Lewis Hamilton delivered a masterclass in the FORMULA 1 PIRELLI GRAND PRIX DE FRANCE 2019. Having started from pole, the Mercedes AMG Petronas Motorsport driver comfortably kept the lead at the start and then flew off into the distance. In the first half especially, his pace was untouchable for all, including team- mate Valtteri Bottas, who came home second. This was Hamilton’s sixth win of the year, the 79th of his career and the team’s 95th. The Englishman now has a 36 point lead over Bottas in the Drivers’ classification, while Mercedes leads Scuderia Ferrari by 140 in the Constructors’.
Having taken pole and the win, Hamilton might have hoped to claim the hat-trick by also setting the fastest race lap, but only after he had taken the chequered flag was he denied by Sebastian Vettel. The German was comfortably fifth and therefore had time to pit for a fresh set of Soft tyres to go for the additional point that comes with the fastest lap. Having been informed of this, Hamilton put the hammer down and set an incredible 1.32.764 on Hard tyres that had already done 39 laps and Vettel beat him on the very last lap by just 24 thousandths of a second.

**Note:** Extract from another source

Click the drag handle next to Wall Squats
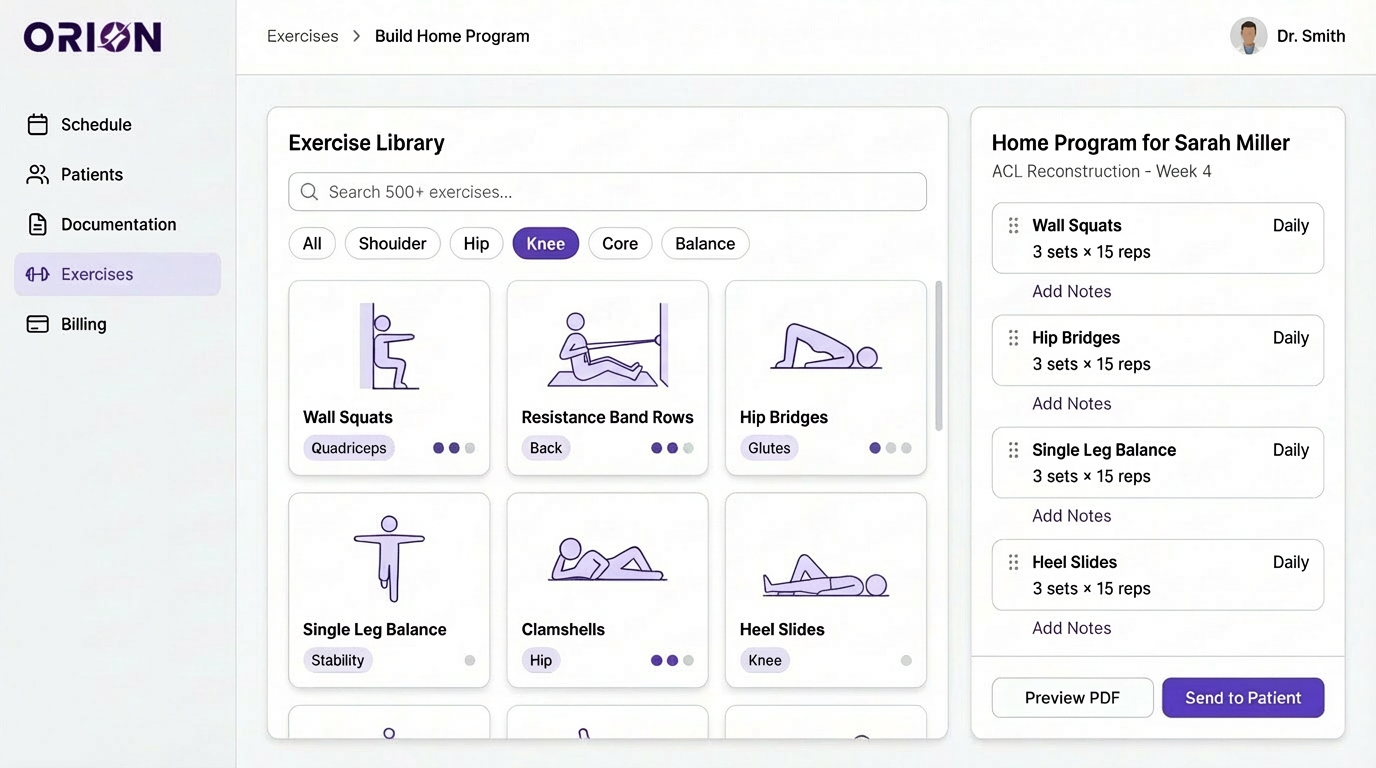The width and height of the screenshot is (1376, 768). pos(1013,225)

Valtteri Bottas however was struggling with tyre degradation in the closing stages and he could see third placed Charles Leclerc’s Ferrari getting ever larger in his mirrors. Bottas managed to hold him off but only by under a second. This was Leclerc’s third F1 podium, the second in a row, coming at the end of a weekend in which he managed to get the most out of his car. His team-mate had a less successful time in France, with the fastest lap point offering only scant consolation. Vettel started from seventh and soon despatched the two McLaren drivers, but after that, he never seemed like being able to close on Max Verstappen in fourth spot.
Once again, it was a day of mixed fortunes for Aston Martin Red Bull Racing: Verstappen had something to smile about, but Pierre Gasly had a poor time of it in his home race. The Dutchman tried at the very first corner to take third spot off Leclerc, but once that didn’t pay off, he produced another mature performance to come home fourth, something of a habit now, given he has finished in that position in five races and four qualifying sessions out of the eight events this season. Gasly suffered as one of the few drivers to have to start on the Soft tyres. The Frenchman crossed the finish line in eleventh place, but two 5 second penalties for Daniel Ricciardo, promoted Gasly to tenth after the race. The other Frenchman, Romain Grosjean had an even worse time of it, as the only one of the 20 drivers not to see the chequered flag, retiring six laps from the end.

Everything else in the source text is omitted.